La spinta in Parlamento a cambiare rotta, sancendo il principio che le risorse previste dai Fondi strutturali non possono in alcun modo essere collegate a deficit eccessivi e dunque essere ridotte, è venuta non a caso dai Paesi del Sud Europa, dall'Italia alla Spagna, al Portogallo, e senza contrapposizioni legate all'appartenenza politica. D'accordo ad esempio per quanto riguarda l'Italia anche Lega e 5 Stelle e il dato non va affatto trascurato se si considera che il nuovo Parlamento europeo potrebbe avere una maggioranza diversa da quella uscente.

La partita, oltre tutto, si giocherà in tempi molto ravvicinati. Uno dei primi nodi del dopo-voto di maggio sarà infatti l'approvazione dei criteri di assegnazione delle risorse per il prossimo ciclo dei fondi strutturali, quello previsto tra il 2020 e il 2027. È vero che un'intesa di massima è già stata raggiunta (è in base ad essa, ad esempio, che i fondi destinati all'Italia sono stati incrementati rispetto alle prime pessimistiche previsioni) ma poi bisognerà comunque riaffermarla con atti politici definitivi. E in ogni caso il rischio che per deficit eccessivo quei fondi possano essere ridotti o cancellati allo Stato in difficoltà resta a tutti gli effetti se non verrà accolta e ratificata in sede di trattativa la ben diversa volontà della maggioranza del Parlamento europeo sia pure uscente. E qui entrano in gioco i governi dei Paesi membri, con l'Italia che proprio alla luce dello scontro, poi appianato con l'Ue, sullo sforamento del deficit, potrebbe svolgere un ruolo determinante per stanare gli altri partners.
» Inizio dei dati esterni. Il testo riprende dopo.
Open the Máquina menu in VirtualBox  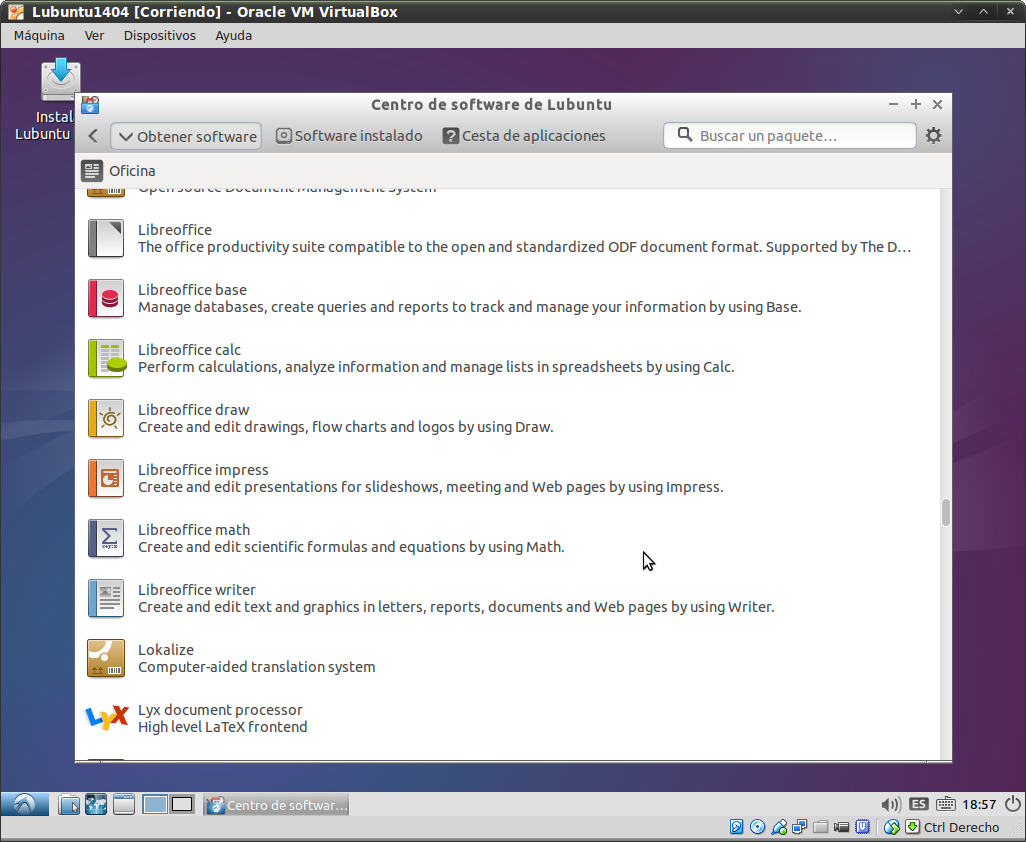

Al di là dei tecnicismi inevitabili per la materia, è il dato politico la vera novità. Perché riconosce, dopo anni di inutili tentativi, che le logiche dell'austerity e appunto della rigidità non possono continuare ad essere l'unico baluardo dell'Unione, specie in tempi di congiuntura economica difficile e quasi recessiva (come si teme per l'Italia).